• _TASKS TO CARRY OUT_:
1. Copy word for word the part of the opinion piece below that begins at the words "But attorneys are" and ends after "advise unlawful conduct?".
2. Using the opinion piece below, mark each statement yes or no, and quote the words that decide it: (a) After World War II, the United States prosecuted 16 German attorneys and judges. (b) Jack Goldsmith supported calls for further probes of Yoo and his former colleagues. (c) The convicted German lawyers were each sentenced to 20 years in prison.

• _SOURCE PASSAGE_:
# # #
John Yoo and other lawyers who were involved in developing the Bush administration’s interrogation policies have been roundly criticized for the shoddy and controversial nature of their legal advice. And yet even some of the critics have rejected the notion that Yoo and his former colleagues should be investigated for their role in the commission of torture and other war crimes. Writing recently in the Washington Post, Jack Goldsmith, the lawyer (and now law professor) who repudiated much of Yoo’s work at the Office of the Legal Counsel, dismissed calls for further probes for fear that government lawyers would become excessively cautious in offering legal advice. The country is better served by moving on, Goldsmith suggested.
Lawyers are often asked to offer their views on complicated questions with significant real-world consequences, and the idea that offering the wrong answer could implicate an attorney in criminal wrongdoing is a frightening prospect to many in the profession. It is not surprising, therefore, that lawyers are reluctant to condemn fellow lawyers on the basis of the advice that they give.
But attorneys are hardly the only ones who must make difficult decisions in times of war. American soldiers, under the Uniform Code of Military Justice, are duty-bound to obey only lawful orders. Indeed, since the Nuremberg trials, it has been a fundamental precept of international law that soldiers must disobey orders to commit war crimes. If soldiers are supposed to differentiate between lawful and unlawful orders, why should lawyers, who are trained to know the law, have the privilege of never being held accountable if they advise unlawful conduct?
That stance seems especially unwarranted since lawyers can offer legal advice in such a way as to account for differing points of view when addressing controversial legal issues. In fact, lawyers are mandated to at least consider opposing points of view. They may, moreover, refer to moral and political considerations when advising clients, not purely legal ones. And yet John Yoo and other administration attorneys wrote one-sided arguments about crucial aspects of the coercive interrogation policy. It is perfectly legitimate to ask, given the controversial nature of their conclusions and the importance of their work, why they crafted their arguments in the way that they did.
The United States used to not only investigate attorneys for their role in the perpetuation of war crimes—it used to prosecute them. After World War II, as part of the Nuremberg trials, the United States prosecuted 16 German attorneys and judges for war crimes and crimes against humanity for their role in implementing the “Night and Fog” decree. Three of the defendants in the so-called “Justice Case” held positions in the Ministry of Justice and directly advised the justice minister. These attorneys also drafted laws and rules for the administration of German-occupied lands and the operations of certain special courts. Many of these laws—and the courts themselves—ran afoul of the Geneva Conventions. The German lawyers argued, in their defense, that the Conventions did not apply because their enemies did not subscribe to them. They were ultimately convicted of war crimes and were each sentenced to 10 years in prison. (A more complete discussion of these cases is available here.)
The crimes with which Yoo and others are alleged to have been involved are clearly not of the magnitude of those in wartime Germany. Another key difference between the convicted German attorneys and the Bush lawyers is that the former specifically authorized the commission of war crimes. Nevertheless, British jurist Philippe Sands has plausibly alleged that Yoo and others went beyond advising and specifically approved certain interrogation tactics for use at Guantanamo Bay. Without knowing the full details of the interrogation program, it seems premature to conclude, as Attorney General Michael Mukasey apparently has, that Yoo and others were simply attempting to answer difficult questions about interrogation policy.
# # #
• _GIVEN INFORMATION_:
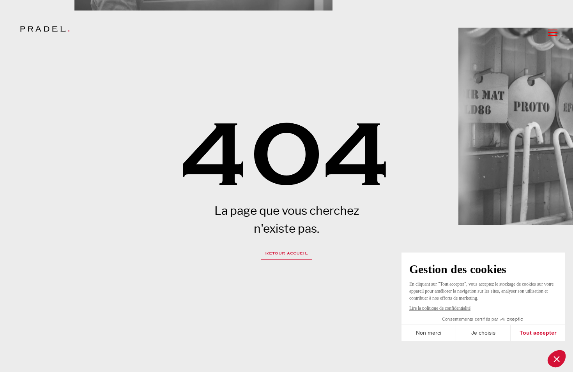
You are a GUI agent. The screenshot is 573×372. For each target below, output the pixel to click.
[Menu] (552, 32)
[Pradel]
# # #
• _ANSWERS TO EACH TASK_:
1.
But attorneys are hardly the only ones who must make difficult decisions in times of war. American soldiers, under the Uniform Code of Military Justice, are duty-bound to obey only lawful orders. Indeed, since the Nuremberg trials, it has been a fundamental precept of international law that soldiers must disobey orders to commit war crimes. If soldiers are supposed to differentiate between lawful and unlawful orders, why should lawyers, who are trained to know the law, have the privilege of never being held accountable if they advise unlawful conduct?

2.
(a) Yes: "the United States prosecuted 16 German attorneys and judges for war crimes and crimes against humanity"
(b) No: "dismissed calls for further probes for fear that government lawyers would become excessively cautious in offering legal advice"
(c) No: "were each sentenced to 10 years in prison"